▶ [BLOC DE TEXTE]:
Cette note était sans doute destinée à faire connaître aux partisans du duc d’Orléans la marche qu’ils avaient à suivre. Ils devaient lui offrir la couronne, en ayant l’air de lui faire violence, et sous prétexte que sa présence à Paris était nécessaire pour le maintien de l’ordre. Mais on leur faisait savoir d’avance qu’ils n’auraient pas à courir le double péril de l’offre et du refus.

M. Thiers avait reparu à l’hôtel Laffitte. En apprenant qu’on l’avait devancé à Neuilly, il se plaignit avec dépit d’avoir été oublié. « Mais il est tout simple qu’on oublie les absents, lui dit Béranger d’une voix doucement moqueuse. Au reste, qui vous retient ? » M. Thiers fit certifier sa mission par M. Sébastiani et partit, accompagné de M. Scheffer. Il allait au-devant de la fortune.

▶ [MATÉRIEL FOURNI]:

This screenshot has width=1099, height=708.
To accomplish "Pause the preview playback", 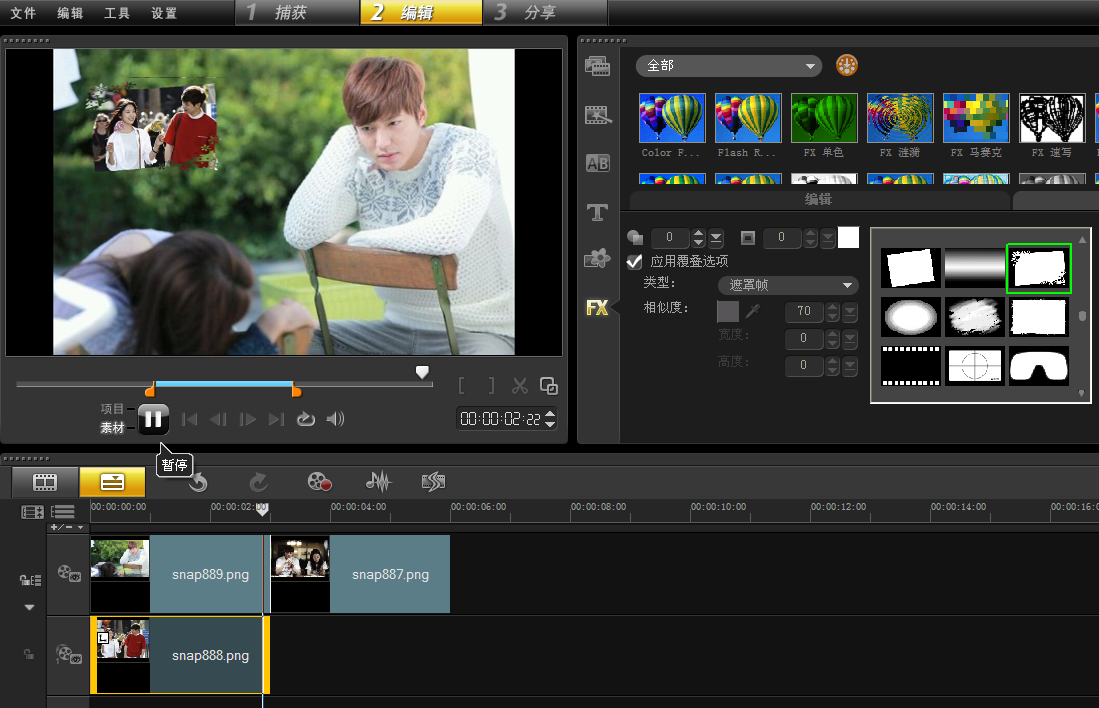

▶ [TRAVAIL DEMANDÉ]:
1 - Résumez en deux phrases le paragraphe du bloc de texte qui commence par « M. Thiers avait reparu ».
2 - D'après le bloc de texte, sous quel prétexte les partisans du duc d'Orléans devaient-ils lui offrir la couronne ?
Le matériel fourni n'intervient pas dans ce travail.

▶ [RÉPONSES CORRECTES]:
1 - Revenu à l'hôtel Laffitte, M. Thiers se plaignit avec dépit d'avoir été oublié en apprenant qu'on l'avait devancé à Neuilly, et Béranger lui répondit d'un ton moqueur qu'on oublie les absents, avant de lui demander ce qui le retenait. Après avoir fait certifier sa mission par M. Sébastiani, il partit avec M. Scheffer au-devant de la fortune.

2 - Sous prétexte que sa présence à Paris était nécessaire pour le maintien de l'ordre.